В текущей версии Fleet Commander выявлены некоторые проблемы, в том числе и уязвимости. О них мы поговорим ниже.

  • Незащищенный профиль Firefox и Chromium. Владельцем создаваемого Fleet Commander'ом профиля для Firefox и Chromium является доменный пользователь. Поэтому, он может изменить его модификатор доступа и соответственно содержимое файла.
  • Отлавливаются не все настройки Chromium. Fleet Commander имеет свою встроенную политику настроек Chromium, которые отслеживаются логгером, остальные настройки игнорируются.
  • Не отслеживаются настройки Firefox. Логгер не всегда правильно определяет путь до профиля настроек Firefox, поэтому не может отследить изменения в настройках.
  • Возможны различные ошибки в работе с GSettings.
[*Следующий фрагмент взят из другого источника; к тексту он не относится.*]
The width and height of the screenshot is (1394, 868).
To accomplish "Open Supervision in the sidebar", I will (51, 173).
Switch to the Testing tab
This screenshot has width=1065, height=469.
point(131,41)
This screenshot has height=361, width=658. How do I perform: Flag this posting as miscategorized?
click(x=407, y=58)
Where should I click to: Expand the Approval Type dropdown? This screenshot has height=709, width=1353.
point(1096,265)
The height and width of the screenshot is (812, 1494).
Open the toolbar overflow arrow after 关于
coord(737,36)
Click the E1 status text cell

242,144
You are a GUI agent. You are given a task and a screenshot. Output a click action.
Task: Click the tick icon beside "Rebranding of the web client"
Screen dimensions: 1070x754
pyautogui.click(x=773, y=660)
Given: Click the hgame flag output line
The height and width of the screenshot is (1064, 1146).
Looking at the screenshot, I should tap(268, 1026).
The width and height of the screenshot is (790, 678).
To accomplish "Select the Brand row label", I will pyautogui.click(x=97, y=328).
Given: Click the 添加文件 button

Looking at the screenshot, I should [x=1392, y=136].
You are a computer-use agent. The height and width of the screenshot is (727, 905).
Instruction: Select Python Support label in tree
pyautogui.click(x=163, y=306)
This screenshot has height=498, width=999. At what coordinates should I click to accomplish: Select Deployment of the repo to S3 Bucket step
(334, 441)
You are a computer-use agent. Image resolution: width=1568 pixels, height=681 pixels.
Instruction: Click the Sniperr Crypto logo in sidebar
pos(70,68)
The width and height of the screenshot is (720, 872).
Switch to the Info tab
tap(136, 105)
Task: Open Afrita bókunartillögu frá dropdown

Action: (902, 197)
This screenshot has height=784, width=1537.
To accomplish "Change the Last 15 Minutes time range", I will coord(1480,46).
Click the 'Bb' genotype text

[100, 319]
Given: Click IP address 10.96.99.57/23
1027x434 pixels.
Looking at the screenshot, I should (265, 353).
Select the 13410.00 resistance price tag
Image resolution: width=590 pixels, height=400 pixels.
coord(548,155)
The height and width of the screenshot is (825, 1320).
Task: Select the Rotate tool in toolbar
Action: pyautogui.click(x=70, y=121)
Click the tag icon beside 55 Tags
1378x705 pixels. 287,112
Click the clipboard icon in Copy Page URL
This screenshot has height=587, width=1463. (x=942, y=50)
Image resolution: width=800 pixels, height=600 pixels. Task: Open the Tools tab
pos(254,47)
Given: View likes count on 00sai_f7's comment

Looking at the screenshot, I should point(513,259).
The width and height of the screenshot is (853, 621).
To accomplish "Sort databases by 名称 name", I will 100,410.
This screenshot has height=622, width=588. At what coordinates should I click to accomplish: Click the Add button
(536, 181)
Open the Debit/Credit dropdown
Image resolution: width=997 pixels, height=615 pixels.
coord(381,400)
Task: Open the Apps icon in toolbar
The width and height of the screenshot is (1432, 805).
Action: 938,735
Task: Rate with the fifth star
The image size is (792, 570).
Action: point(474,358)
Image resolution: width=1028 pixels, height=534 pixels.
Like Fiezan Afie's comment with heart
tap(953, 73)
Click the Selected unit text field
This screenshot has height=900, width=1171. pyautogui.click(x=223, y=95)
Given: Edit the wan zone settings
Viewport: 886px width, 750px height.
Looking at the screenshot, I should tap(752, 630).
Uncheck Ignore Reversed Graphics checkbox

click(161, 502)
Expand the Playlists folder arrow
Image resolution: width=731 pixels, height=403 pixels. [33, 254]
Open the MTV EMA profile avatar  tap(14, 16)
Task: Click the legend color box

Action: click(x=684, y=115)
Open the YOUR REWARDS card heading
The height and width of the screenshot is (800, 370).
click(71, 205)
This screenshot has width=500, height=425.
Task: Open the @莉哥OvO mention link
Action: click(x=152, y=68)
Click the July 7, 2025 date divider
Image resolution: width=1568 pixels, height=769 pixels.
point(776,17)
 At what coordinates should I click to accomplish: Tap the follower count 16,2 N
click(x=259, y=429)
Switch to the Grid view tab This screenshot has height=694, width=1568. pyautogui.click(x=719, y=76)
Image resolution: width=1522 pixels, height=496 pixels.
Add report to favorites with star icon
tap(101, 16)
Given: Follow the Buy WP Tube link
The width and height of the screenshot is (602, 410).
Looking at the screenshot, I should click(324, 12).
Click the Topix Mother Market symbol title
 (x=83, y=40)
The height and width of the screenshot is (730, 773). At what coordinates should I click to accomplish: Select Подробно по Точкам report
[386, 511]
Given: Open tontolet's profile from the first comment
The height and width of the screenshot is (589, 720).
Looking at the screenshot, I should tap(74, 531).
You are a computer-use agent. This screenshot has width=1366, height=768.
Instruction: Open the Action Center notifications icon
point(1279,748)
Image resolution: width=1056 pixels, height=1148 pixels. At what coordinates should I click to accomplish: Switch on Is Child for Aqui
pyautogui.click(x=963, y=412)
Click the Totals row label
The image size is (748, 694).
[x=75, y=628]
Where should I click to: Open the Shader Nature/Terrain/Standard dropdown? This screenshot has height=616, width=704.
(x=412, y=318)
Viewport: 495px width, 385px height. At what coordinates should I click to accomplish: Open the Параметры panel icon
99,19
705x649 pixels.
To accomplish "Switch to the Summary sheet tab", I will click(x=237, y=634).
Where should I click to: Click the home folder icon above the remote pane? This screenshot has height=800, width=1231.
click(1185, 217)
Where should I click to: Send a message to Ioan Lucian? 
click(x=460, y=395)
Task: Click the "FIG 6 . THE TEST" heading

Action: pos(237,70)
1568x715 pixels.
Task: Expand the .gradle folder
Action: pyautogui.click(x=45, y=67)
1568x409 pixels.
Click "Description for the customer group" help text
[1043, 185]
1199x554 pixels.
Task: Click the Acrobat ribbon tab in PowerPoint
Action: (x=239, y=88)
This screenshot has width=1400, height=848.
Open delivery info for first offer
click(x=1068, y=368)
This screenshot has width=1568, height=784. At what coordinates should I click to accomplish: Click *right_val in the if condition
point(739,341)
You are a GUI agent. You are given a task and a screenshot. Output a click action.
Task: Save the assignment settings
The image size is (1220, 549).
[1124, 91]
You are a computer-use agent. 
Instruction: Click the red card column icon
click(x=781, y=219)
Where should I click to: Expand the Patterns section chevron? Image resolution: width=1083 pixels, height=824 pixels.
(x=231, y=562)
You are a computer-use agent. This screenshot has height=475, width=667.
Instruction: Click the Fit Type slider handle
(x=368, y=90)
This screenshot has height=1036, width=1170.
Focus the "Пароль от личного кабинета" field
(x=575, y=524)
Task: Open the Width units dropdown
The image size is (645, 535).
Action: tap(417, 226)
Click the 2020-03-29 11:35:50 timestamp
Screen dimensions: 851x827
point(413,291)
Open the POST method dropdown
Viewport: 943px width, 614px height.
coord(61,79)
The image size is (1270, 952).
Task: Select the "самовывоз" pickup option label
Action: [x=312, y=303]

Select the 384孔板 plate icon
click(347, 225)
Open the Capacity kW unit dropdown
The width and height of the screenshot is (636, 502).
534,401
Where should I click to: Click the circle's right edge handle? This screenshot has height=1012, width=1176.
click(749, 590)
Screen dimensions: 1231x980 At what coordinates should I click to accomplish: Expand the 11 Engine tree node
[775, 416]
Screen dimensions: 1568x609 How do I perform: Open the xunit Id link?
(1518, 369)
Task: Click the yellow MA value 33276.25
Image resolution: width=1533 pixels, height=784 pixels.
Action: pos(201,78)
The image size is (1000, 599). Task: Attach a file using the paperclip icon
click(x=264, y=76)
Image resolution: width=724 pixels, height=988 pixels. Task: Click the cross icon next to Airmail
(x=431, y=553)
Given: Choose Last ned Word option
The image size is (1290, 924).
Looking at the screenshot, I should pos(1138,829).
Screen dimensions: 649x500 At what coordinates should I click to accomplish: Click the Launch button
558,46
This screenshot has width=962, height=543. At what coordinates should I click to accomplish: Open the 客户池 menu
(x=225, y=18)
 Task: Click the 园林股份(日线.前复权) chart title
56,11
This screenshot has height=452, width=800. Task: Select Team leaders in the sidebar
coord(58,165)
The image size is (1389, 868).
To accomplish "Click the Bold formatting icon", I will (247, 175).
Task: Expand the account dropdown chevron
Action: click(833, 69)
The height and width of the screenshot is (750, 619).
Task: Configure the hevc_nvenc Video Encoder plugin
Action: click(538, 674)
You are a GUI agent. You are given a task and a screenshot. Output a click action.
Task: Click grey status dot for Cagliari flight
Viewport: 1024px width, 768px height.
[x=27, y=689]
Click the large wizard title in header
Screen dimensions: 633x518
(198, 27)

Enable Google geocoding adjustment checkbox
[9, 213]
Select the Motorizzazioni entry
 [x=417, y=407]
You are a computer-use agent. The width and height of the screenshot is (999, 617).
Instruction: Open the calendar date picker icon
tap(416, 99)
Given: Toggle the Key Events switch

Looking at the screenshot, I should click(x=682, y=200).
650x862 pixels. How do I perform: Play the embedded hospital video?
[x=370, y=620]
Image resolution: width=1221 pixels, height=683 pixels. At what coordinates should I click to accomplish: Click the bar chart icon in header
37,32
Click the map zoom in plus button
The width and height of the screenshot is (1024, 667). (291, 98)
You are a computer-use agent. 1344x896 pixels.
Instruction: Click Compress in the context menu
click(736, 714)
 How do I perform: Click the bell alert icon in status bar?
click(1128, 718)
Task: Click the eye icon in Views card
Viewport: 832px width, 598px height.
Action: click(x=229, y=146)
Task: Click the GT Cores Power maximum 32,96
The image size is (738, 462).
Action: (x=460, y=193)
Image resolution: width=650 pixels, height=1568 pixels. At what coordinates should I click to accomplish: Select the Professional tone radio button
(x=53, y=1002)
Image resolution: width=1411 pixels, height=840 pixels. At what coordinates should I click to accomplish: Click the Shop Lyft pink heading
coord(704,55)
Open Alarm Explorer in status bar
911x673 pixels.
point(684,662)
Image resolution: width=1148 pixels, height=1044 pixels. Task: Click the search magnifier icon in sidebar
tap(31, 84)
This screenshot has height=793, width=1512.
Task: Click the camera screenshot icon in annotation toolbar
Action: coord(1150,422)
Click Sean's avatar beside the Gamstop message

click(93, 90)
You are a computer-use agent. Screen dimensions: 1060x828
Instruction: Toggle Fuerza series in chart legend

Так же для корректной работы Fleet Commander с Firefox необходимо добавить pref("toolkit.policies.perUserDir", true) в
/usr/lib64/firefox/browser/defaults/preferences/all-altlinux.js.

Устранение неполадок Fleet Commander

Для отлавливания любых ошибок возникших во время работы Fleet Commander Admin необходимо добавить log_level = debug в
/etc/xdg/fleet-commander-admin.conf. Возникшие ошибки можно отследить используя journalctl.

Can’t initialize Fleet Commander

Проверьте установлен ли freeipa-desktop-profile, если нет, то установите. Часто такая ошибка может возникнуть в случае отсутствия домашнего каталога, если установка FreeIPA Server была запущена без опции --mkhomedir. Для решения данной проблемы можно воспользоваться командой:

 [root@dc ~]# mkhomedir_helper `username`

Не заходит под доменным пользователем

После создания доменного пользователя и попытки входа может возникнуть ошибка недоступности домашнего каталога. Обычно помогает выполнение

# ssh -l `username` localhost

после чего попытка входа под доменным пользователем удается.

Error getting domain list

Ошибка, которая возникает при попытки подключения к live-сессии. Обычно проблема связана с неправильной конфигурацией libvirt-хоста. Проверьте установлен и запущен ли libvirt на libvirt хосте.